Bioconjug Chem. 2019 May 15;30(5):1554-1564. doi: 10.1021/acs.bioconjchem.9b00246. Epub 2019 May 3.
Precise control of covalent bond formation in the presence of multiple functional groups is pertinent in the development of many next-generation bioconjugates and materials. Strategies derived from bioorthogonal chemistries are contributing greatly in that regard; however, the gain of chemoselectivity is often compromised by the slow rates of many of these existing chemistries. Recent work on a variation of the classical aldehyde/ketone condensation based on ortho-carbonylphenylboronic acids has uncovered markedly accelerated rates compared to those of the simple carbonyl counterparts. The products of these reactions are distinct, often in the form of boron-nitrogen heterocycles. In particular, we have shown that 2-formylphenylboronic acid (2fPBA), when coupled with an α-amino-hydrazide, produces a unique zwitterionic and stable 2,3,1-benzodiazaborine derivative. In this work, we apply this chemistry to generate chemically defined and functional bioconjugates, herein illustrated with immunoconjugates. We show that an antibody and a fluorophore (as payload) equipped with the relevant reactive handles undergo rapid conjugation at near-stoichiometric ratios, displaying a reaction half-life of only ∼5 min with 2 equiv of the linker payload. Importantly, the reaction can be extended to multicomponent labeling by partnering with the popular strain-promoted azide-alkyne cycloaddition and tetrazine- trans-cyclooctene (Tz-TCO) ligation. The mutual orthogonality to both of these chemistries allows simultaneous triple bioorthogonal conjugations, a rare feat thus far that will widen the scope of various multilabeling applications. Further collaboration with the Tz-TCO reaction enables rapid one-pot synthesis of a site-specific dual-payload antibody conjugate. Altogether, we envision that the 2fPBA-α-amino-hydrazide ligation will facilitate efficient assembly of diverse bioconjugates and materials, enabling access to more complex modalities via partnership with other orthogonal chemistries.

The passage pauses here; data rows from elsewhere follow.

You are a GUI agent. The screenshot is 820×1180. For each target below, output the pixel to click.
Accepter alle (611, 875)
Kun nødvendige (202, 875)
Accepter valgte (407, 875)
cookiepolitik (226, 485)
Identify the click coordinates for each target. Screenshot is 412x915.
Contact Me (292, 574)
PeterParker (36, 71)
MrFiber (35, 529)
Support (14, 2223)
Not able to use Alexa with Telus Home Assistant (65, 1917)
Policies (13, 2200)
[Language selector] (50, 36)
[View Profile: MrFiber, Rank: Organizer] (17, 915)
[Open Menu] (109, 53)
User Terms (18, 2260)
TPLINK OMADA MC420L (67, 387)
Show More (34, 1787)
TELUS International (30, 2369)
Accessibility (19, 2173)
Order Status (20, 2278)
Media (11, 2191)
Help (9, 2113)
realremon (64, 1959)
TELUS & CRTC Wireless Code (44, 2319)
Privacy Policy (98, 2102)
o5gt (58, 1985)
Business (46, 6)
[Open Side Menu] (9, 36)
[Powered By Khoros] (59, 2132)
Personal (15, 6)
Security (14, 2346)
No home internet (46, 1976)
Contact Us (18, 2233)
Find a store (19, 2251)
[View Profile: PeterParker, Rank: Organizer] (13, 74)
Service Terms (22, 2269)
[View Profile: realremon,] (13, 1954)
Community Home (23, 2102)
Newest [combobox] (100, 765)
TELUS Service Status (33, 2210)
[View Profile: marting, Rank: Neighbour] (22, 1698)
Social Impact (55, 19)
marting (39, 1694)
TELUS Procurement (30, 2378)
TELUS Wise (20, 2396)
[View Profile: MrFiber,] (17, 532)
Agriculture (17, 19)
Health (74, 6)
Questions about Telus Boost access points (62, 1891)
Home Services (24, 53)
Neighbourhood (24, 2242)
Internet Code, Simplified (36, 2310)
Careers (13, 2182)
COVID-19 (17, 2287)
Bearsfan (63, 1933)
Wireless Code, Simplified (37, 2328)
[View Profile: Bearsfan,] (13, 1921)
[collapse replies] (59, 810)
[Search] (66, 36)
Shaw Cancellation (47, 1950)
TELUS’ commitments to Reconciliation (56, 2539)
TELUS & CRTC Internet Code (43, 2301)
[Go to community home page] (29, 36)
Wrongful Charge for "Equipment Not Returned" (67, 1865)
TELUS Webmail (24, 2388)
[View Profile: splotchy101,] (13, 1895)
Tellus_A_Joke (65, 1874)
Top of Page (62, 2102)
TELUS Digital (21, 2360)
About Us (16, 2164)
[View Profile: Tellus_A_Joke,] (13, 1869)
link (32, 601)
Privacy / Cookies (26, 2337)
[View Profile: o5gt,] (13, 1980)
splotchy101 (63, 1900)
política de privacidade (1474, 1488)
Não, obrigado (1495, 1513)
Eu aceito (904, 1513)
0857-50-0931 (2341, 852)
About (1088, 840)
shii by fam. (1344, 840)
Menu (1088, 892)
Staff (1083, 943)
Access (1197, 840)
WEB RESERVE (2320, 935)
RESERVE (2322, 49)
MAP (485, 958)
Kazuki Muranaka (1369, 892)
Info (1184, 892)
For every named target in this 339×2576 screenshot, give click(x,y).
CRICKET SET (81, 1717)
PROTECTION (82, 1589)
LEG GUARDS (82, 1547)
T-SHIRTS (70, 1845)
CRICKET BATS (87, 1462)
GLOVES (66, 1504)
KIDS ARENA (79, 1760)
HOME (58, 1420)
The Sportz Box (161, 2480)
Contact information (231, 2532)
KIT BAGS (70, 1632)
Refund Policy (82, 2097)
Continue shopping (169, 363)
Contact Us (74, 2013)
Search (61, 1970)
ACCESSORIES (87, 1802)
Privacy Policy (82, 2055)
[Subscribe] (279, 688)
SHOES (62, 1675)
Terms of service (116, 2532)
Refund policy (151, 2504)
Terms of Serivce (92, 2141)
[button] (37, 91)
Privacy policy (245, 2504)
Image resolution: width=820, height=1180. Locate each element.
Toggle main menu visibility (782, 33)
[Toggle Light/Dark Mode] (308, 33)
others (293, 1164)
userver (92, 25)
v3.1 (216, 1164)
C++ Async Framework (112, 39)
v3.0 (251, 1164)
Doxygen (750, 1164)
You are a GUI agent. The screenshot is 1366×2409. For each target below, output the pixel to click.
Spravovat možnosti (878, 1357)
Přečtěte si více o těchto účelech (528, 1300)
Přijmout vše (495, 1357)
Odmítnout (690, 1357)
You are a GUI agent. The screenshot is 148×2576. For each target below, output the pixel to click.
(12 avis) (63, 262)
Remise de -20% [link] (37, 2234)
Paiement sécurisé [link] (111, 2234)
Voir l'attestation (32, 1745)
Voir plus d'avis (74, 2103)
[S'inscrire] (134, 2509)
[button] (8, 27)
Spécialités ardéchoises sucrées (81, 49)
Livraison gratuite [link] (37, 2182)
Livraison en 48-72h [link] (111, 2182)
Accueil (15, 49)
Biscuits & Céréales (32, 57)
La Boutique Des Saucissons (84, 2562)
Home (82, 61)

在存在多个官能团的情况下,精确控制共价键的形成对于许多下一代生物缀合物和材料的发展至关重要。源自生物正交化学的策略在这方面做出了巨大贡献;然而,许多现有化学物质的反应速率较慢,往往会牺牲化学选择性。最近,人们对基于邻羰基苯硼酸的经典醛/酮缩合反应变体进行了研究,发现与简单羰基对应物相比,反应速率明显加快。这些反应的产物是不同的,通常是以硼-氮杂环的形式。特别是,我们已经表明,2-甲酰基苯硼酸(2fPBA)与α-氨基酰肼偶联时,会产生独特的两性离子和稳定的 2,3,1-苯并二氮杂硼烷衍生物。在这项工作中,我们应用这种化学方法来生成化学定义和功能的生物缀合物,本文通过免疫缀合物来说明。我们表明,带有相关反应性官能团的抗体和荧光团(作为有效载荷)在接近化学计量比的条件下快速缀合,在使用 2 当量的连接子有效载荷时,反应半衰期仅约为 5 分钟。重要的是,通过与流行的应变促进叠氮-炔环加成和四嗪-反式环辛烯(Tz-TCO)键合反应相结合,该反应可以扩展到多组分标记。这两种化学方法的相互正交性允许同时进行三重生物正交缀合,这是迄今为止罕见的壮举,将拓宽各种多标记应用的范围。与 Tz-TCO 反应的进一步合作使快速一锅法合成具有定点双有效载荷的抗体缀合物成为可能。总的来说,我们设想 2fPBA-α-氨基酰肼键合将促进各种生物缀合物和材料的高效组装,并通过与其他正交化学的合作,为更复杂的模式提供途径。